Dataset items
----------------------------------------
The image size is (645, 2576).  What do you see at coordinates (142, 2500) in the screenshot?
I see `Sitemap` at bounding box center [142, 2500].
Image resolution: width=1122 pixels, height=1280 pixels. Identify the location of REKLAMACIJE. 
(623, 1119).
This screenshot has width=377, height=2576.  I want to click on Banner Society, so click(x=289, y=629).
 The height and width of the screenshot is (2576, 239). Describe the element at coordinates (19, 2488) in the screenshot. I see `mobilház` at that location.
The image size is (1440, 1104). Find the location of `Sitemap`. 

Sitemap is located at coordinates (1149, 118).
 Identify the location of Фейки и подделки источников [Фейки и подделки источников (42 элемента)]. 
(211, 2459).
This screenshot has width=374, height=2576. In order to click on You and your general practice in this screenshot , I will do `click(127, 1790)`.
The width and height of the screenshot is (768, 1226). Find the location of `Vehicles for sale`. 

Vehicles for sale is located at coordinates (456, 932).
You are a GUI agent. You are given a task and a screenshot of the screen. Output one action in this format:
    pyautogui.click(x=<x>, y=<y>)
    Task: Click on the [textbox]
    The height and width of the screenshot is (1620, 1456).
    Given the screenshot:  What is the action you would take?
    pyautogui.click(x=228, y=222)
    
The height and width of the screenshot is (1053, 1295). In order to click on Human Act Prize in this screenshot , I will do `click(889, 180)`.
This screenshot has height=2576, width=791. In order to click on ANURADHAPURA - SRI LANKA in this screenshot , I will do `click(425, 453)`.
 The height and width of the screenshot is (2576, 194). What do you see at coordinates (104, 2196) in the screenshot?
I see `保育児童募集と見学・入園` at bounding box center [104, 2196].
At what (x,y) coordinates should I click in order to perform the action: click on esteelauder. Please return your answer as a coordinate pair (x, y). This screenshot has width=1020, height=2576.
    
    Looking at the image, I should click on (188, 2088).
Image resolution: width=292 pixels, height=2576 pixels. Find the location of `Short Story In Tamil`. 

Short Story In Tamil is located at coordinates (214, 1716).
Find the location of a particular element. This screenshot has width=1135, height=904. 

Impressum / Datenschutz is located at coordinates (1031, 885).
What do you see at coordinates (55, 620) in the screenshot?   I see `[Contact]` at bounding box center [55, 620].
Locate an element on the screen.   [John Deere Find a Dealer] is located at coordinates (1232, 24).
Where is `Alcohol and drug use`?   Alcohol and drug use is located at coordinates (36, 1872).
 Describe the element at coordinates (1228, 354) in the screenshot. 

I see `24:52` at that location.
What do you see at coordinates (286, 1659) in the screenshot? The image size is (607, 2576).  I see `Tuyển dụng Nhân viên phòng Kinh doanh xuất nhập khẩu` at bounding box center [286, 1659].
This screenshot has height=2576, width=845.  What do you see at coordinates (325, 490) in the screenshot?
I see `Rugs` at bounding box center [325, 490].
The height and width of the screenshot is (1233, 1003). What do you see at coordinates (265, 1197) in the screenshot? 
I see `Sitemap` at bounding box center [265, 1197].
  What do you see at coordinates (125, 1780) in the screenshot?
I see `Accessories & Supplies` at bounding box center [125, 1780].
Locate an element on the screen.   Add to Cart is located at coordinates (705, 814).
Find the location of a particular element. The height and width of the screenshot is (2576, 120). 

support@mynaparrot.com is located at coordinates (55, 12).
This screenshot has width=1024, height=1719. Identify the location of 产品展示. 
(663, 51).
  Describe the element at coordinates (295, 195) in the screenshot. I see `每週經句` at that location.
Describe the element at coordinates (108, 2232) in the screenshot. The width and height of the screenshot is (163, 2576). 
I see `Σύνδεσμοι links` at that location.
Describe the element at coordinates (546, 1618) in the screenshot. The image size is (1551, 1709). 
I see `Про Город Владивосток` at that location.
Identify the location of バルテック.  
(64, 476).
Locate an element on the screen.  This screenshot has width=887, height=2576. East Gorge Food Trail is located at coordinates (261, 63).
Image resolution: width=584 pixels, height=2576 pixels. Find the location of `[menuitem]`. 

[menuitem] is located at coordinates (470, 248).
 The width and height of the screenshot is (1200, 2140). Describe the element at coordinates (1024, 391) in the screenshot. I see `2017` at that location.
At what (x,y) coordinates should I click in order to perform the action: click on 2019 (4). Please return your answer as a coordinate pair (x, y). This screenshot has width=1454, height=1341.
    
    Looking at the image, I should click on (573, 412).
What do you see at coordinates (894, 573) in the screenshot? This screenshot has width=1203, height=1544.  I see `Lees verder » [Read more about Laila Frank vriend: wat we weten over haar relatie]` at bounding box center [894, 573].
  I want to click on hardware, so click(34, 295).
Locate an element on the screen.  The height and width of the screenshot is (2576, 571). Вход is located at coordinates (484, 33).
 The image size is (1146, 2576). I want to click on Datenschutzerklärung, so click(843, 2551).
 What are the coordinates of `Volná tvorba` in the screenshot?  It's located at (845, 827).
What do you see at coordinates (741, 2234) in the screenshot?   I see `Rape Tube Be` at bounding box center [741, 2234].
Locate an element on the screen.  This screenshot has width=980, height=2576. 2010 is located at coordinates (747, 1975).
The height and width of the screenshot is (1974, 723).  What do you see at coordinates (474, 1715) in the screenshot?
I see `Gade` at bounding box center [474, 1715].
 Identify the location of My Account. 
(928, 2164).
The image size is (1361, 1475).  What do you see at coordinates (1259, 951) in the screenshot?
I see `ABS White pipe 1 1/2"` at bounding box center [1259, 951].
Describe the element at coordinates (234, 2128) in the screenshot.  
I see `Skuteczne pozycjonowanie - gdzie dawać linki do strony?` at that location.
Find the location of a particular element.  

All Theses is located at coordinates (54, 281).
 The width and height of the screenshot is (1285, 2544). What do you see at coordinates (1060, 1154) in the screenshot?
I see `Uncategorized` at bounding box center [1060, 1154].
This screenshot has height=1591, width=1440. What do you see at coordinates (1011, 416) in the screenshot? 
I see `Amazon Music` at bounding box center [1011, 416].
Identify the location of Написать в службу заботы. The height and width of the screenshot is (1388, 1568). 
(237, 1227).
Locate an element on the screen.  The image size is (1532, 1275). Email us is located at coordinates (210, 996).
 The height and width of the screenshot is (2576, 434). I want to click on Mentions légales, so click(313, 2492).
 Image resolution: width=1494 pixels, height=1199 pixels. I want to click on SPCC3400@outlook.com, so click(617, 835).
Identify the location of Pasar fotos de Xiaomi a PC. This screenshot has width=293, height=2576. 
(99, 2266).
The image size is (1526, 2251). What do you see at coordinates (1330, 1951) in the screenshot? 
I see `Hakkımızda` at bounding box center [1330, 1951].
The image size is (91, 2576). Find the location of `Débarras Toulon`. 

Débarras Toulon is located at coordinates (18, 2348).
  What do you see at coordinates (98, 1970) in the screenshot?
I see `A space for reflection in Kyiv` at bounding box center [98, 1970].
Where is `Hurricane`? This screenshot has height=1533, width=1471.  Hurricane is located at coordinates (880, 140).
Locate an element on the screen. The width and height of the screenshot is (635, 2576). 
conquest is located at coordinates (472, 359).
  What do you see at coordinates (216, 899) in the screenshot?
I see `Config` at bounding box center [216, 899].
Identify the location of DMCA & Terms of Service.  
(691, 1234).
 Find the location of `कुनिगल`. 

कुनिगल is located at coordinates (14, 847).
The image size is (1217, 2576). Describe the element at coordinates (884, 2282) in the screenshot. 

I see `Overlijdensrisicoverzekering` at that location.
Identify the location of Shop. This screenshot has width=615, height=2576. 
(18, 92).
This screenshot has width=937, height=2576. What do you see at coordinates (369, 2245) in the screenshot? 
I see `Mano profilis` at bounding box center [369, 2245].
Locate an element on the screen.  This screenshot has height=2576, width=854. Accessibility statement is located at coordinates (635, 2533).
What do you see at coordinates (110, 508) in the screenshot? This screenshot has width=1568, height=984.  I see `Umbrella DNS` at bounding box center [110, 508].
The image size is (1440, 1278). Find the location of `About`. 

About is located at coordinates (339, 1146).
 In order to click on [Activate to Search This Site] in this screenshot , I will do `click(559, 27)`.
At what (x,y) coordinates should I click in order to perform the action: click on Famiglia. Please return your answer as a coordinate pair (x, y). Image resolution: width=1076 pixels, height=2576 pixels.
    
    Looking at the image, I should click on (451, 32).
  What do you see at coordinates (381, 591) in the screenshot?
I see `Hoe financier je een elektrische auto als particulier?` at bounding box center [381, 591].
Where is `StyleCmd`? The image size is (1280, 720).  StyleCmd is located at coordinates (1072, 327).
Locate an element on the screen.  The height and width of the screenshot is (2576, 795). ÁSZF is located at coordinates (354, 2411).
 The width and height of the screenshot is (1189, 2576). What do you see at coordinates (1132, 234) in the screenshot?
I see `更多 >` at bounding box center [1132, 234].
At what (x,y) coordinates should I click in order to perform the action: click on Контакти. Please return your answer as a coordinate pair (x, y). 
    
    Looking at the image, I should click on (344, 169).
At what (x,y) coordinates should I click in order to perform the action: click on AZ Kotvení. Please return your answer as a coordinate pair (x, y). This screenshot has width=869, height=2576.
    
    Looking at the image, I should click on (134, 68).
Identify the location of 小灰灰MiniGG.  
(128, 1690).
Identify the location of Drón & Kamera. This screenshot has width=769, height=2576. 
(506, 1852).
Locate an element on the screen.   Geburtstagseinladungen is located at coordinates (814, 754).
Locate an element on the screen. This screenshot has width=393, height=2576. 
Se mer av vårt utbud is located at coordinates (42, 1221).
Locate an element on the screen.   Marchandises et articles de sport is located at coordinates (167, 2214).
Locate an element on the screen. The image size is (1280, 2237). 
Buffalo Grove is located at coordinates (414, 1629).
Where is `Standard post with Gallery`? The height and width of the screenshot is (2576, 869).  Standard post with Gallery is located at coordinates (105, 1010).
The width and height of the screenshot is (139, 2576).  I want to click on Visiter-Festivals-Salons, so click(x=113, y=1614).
----------------------------------------
*Prompt*
Retype the records word for word, starting at the top and ending after the line that contains "pyautogui.click(x=228, y=222)", with that line included.

*Finished task*
The image size is (645, 2576).  What do you see at coordinates (142, 2500) in the screenshot?
I see `Sitemap` at bounding box center [142, 2500].
Image resolution: width=1122 pixels, height=1280 pixels. Identify the location of REKLAMACIJE. 
(623, 1119).
This screenshot has width=377, height=2576.  I want to click on Banner Society, so click(x=289, y=629).
 The height and width of the screenshot is (2576, 239). Describe the element at coordinates (19, 2488) in the screenshot. I see `mobilház` at that location.
The image size is (1440, 1104). Find the location of `Sitemap`. 

Sitemap is located at coordinates (1149, 118).
 Identify the location of Фейки и подделки источников [Фейки и подделки источников (42 элемента)]. 
(211, 2459).
This screenshot has width=374, height=2576. In order to click on You and your general practice in this screenshot , I will do `click(127, 1790)`.
The width and height of the screenshot is (768, 1226). Find the location of `Vehicles for sale`. 

Vehicles for sale is located at coordinates (456, 932).
You are a GUI agent. You are given a task and a screenshot of the screen. Output one action in this format:
    pyautogui.click(x=<x>, y=<y>)
    Task: Click on the [textbox]
    The height and width of the screenshot is (1620, 1456).
    Given the screenshot:  What is the action you would take?
    pyautogui.click(x=228, y=222)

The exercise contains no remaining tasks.